Now that Grady is sober, he said he encourages others to practice sobriety, as well.

“Grady got me sober for two months,” said Thomas Reilly, a junior marketing major. “I worked with [Grady to sober up] for two months, but it wasn’t for me.”

Grady said he couldn’t continue drinking and live a happy and productive lifestyle. He said he now has time to focus on the things he enjoys doing the most: rock climbing, playing guitar, snowboarding and  photography.

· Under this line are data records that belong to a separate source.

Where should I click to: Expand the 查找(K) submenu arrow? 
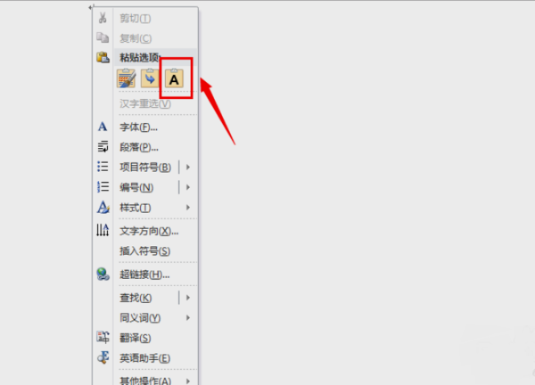pos(188,298)
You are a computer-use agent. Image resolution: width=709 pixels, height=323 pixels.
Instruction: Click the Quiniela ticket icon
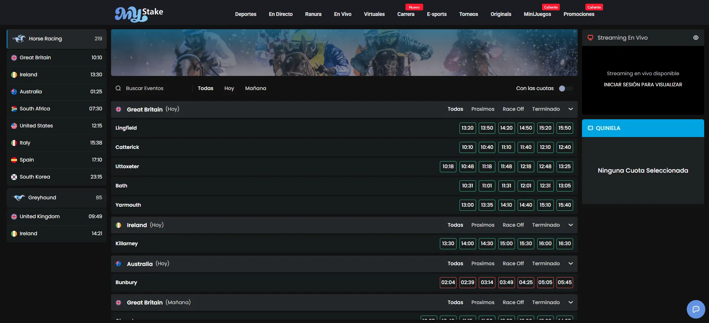pos(590,128)
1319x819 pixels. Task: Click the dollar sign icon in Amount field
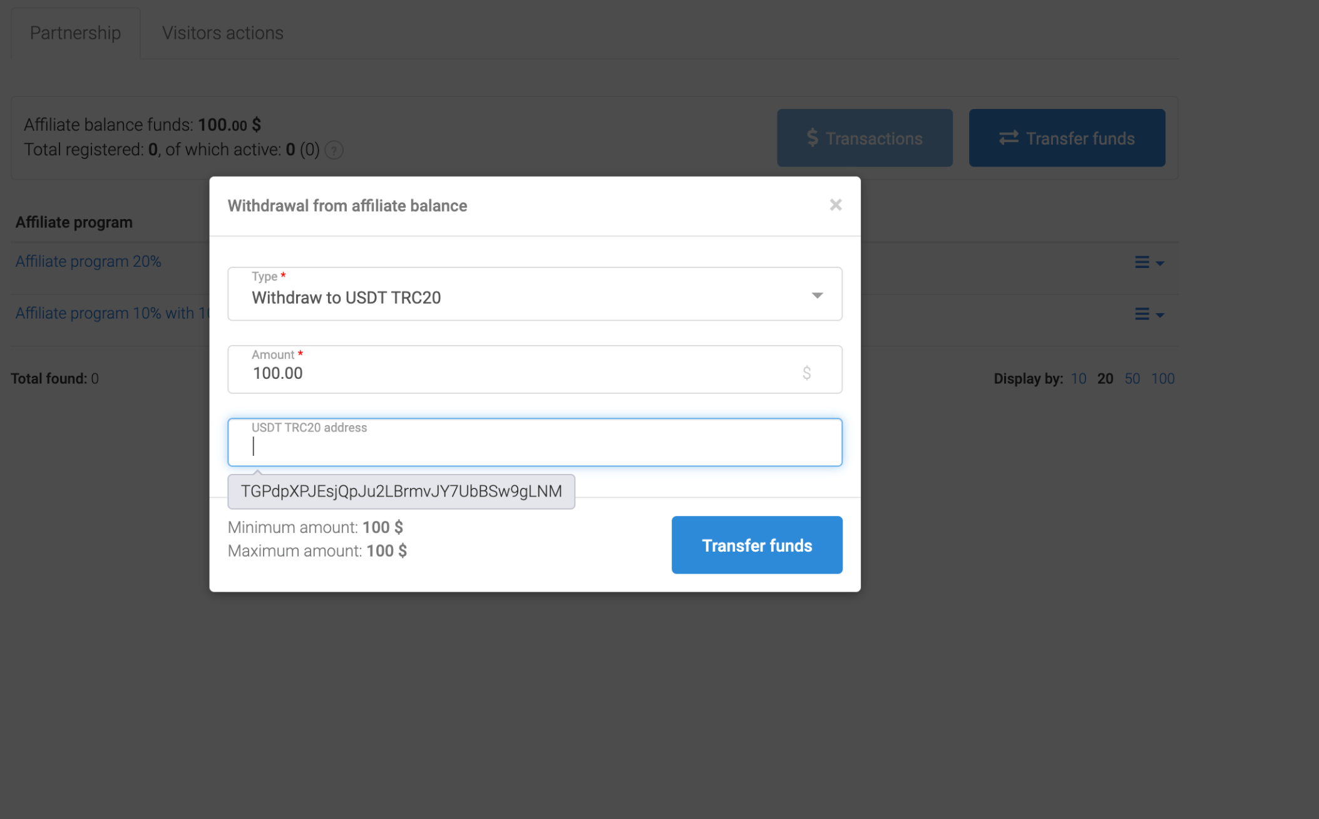(x=807, y=373)
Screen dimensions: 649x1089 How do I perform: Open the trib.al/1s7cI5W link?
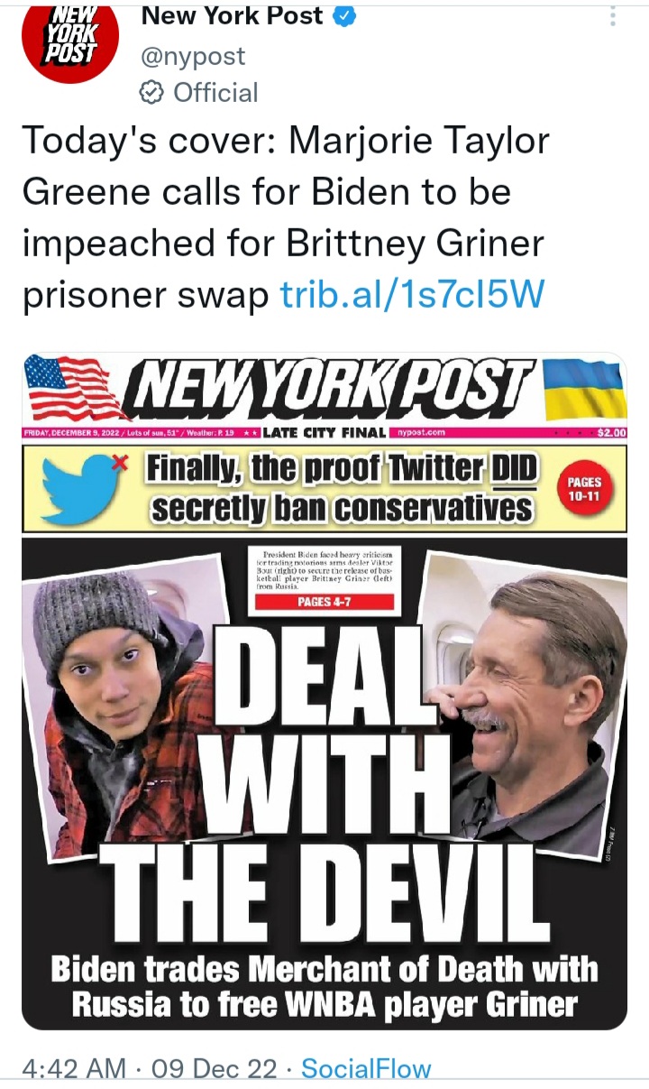coord(412,294)

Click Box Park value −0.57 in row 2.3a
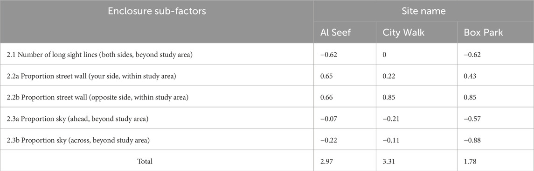point(472,118)
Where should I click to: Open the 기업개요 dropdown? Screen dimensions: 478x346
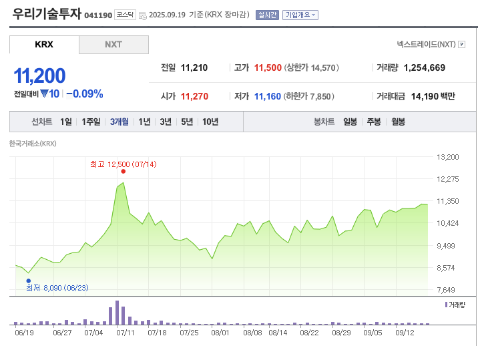300,15
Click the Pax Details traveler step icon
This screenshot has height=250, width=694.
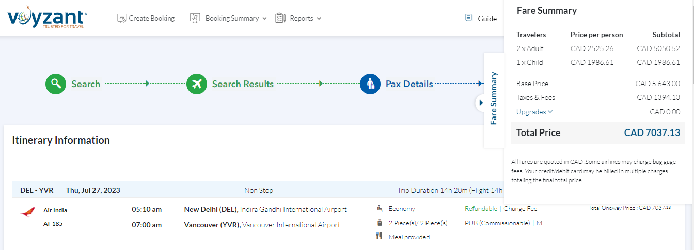point(370,84)
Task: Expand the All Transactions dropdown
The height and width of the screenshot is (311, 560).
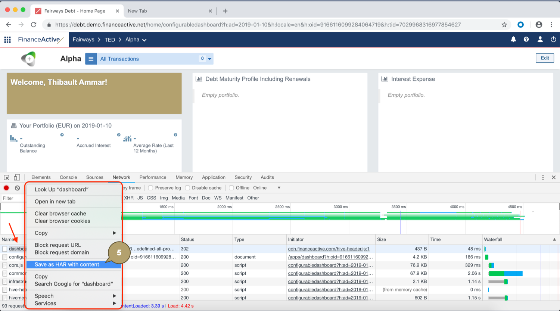Action: [x=209, y=59]
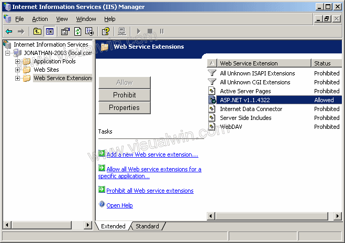Click the ASP.NET v1.1.4322 extension icon
345x243 pixels.
(x=212, y=100)

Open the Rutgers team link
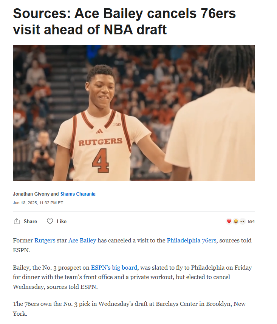[x=45, y=240]
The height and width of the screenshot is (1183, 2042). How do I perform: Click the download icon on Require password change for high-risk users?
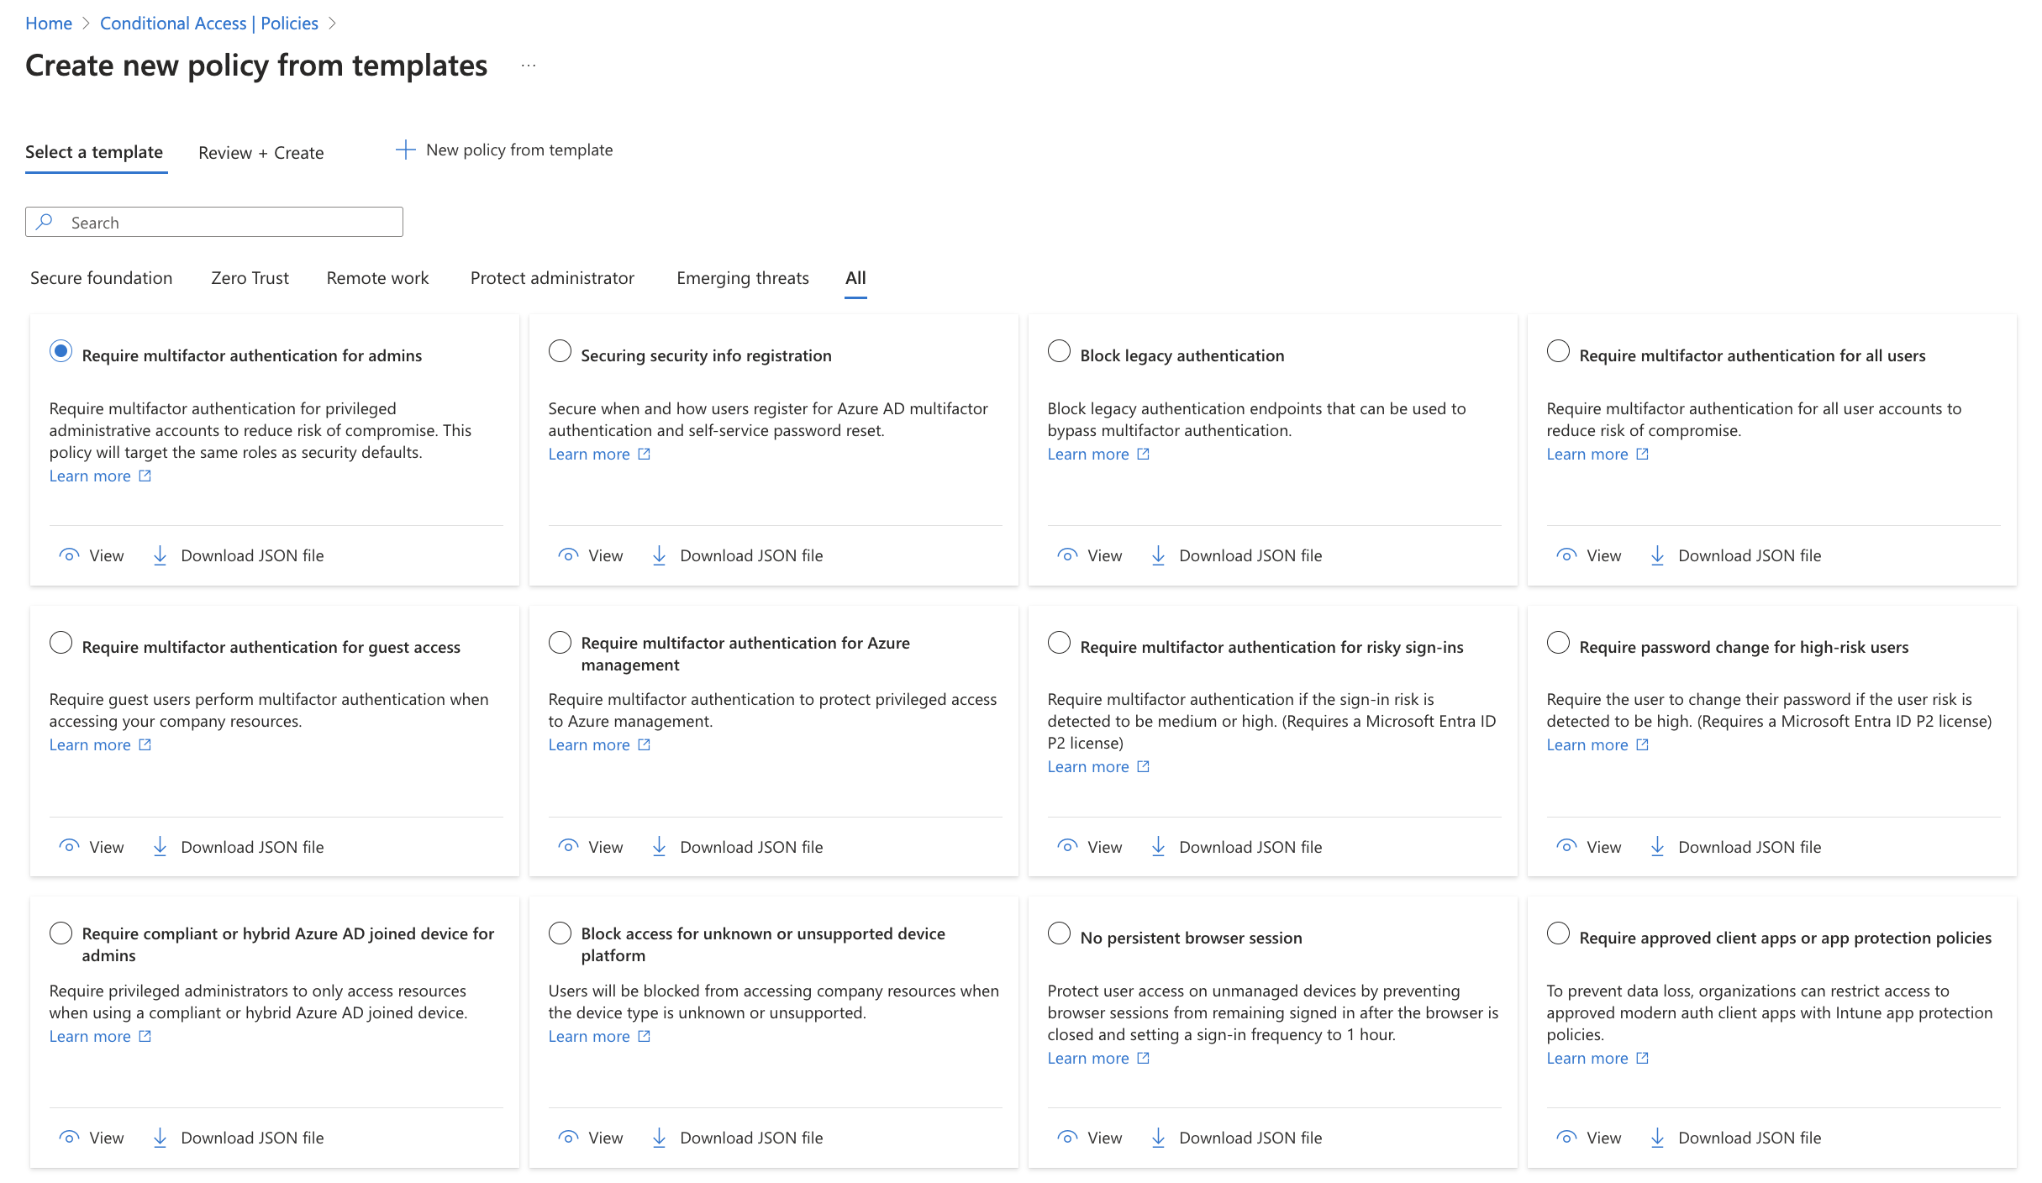pyautogui.click(x=1657, y=846)
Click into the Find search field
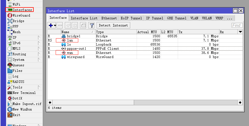 coord(237,25)
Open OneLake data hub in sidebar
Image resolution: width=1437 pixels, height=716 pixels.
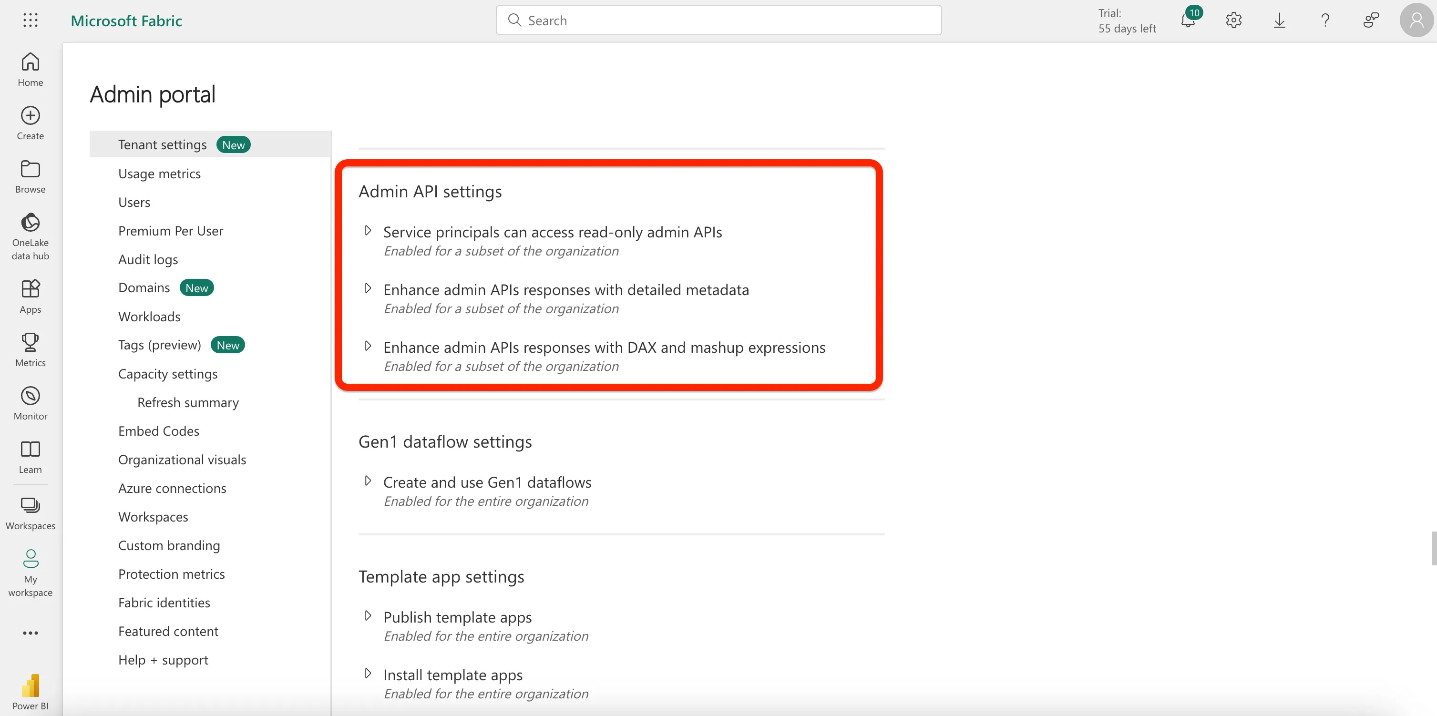tap(31, 236)
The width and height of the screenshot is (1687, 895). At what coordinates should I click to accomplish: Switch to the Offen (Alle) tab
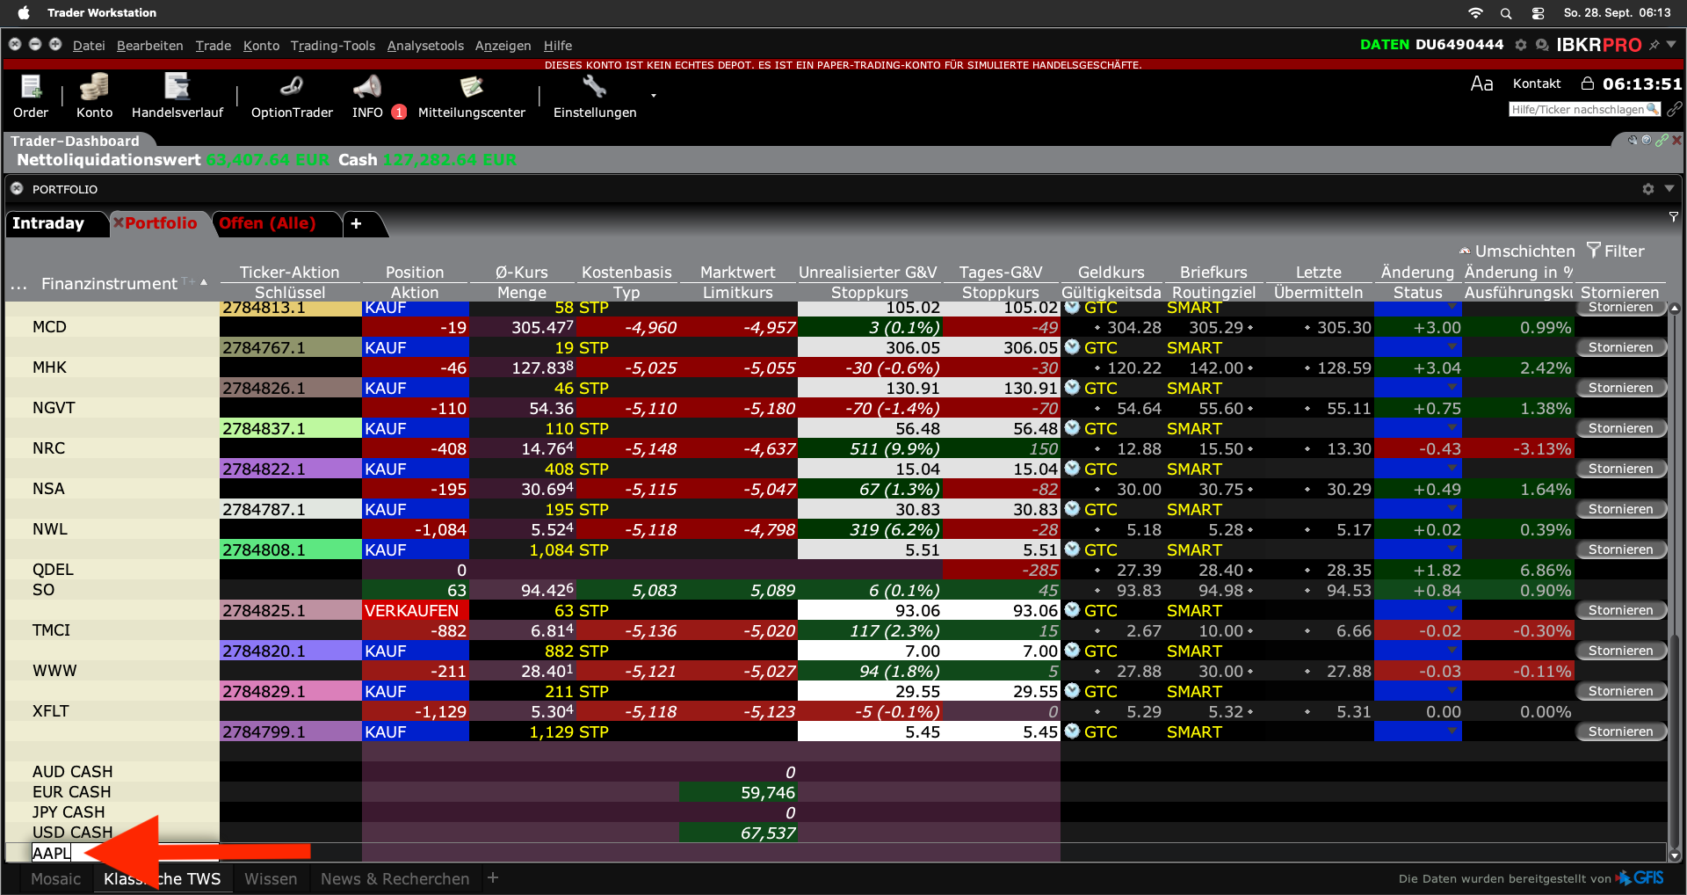pyautogui.click(x=267, y=223)
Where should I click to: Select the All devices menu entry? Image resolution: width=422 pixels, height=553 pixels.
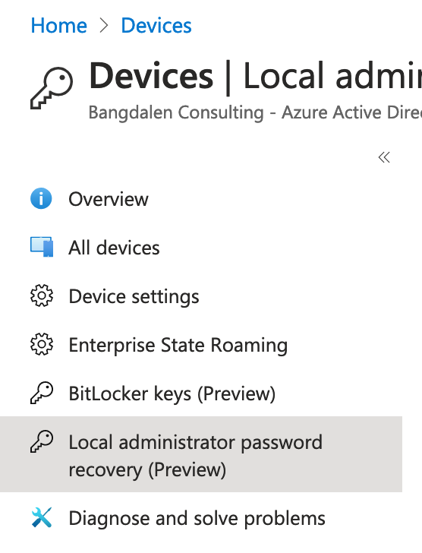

“Grady’s ability to fully tackle [alcoholism] head-on truly amazes me,” said Arnis, Grady’s roommate. “Everyone is super proud of him.”

As Grady prepared to leave for a party, he said his advice for people chasing the “quick little pleasures” of alcohol is to stop doing so, because the alcohol in one’s body won’t last forever and neither will the pleasure.

Students struggling with alcohol abuse can visit the Counseling Center for resources and support.